§ MATERIAL
+===+
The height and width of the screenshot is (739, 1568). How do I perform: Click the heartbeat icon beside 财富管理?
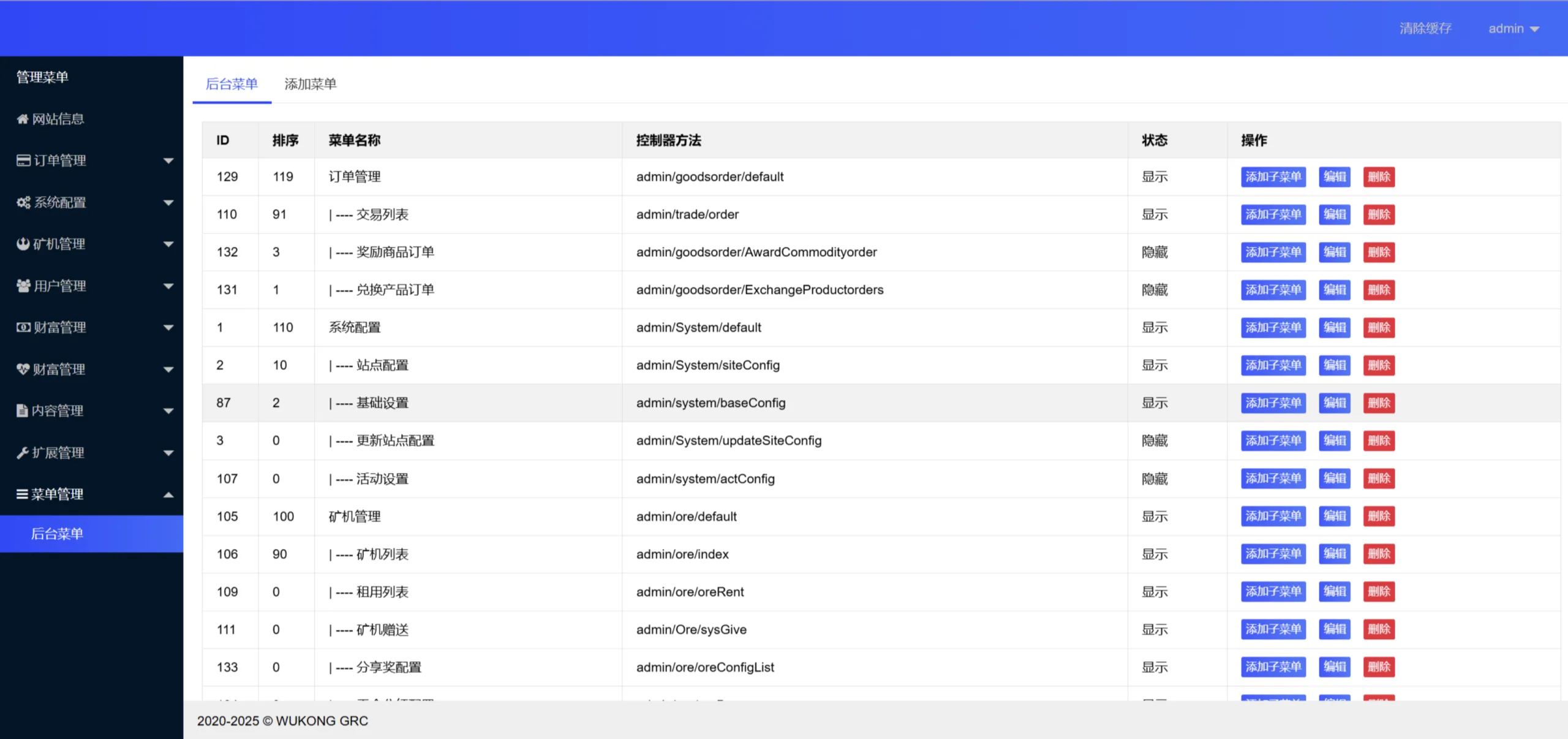[x=23, y=369]
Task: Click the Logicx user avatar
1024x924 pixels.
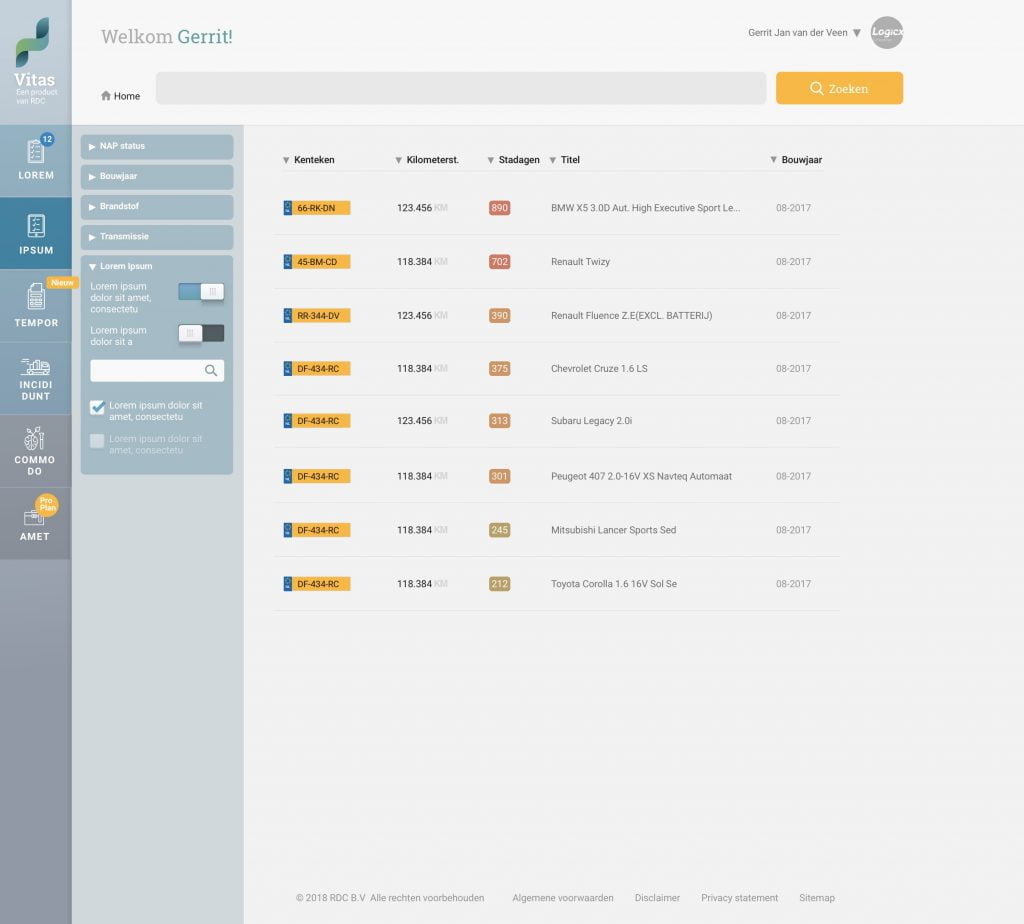Action: [x=887, y=33]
+===+
§ EXERCISE DIRECTIONS
Starting at the line that contains "Task: Click the Logicx user avatar" and ending with the last line, write out those lines word for word, leaving out the pictures.

§ TASK SOLUTION
Task: Click the Logicx user avatar
1024x924 pixels.
Action: [x=887, y=33]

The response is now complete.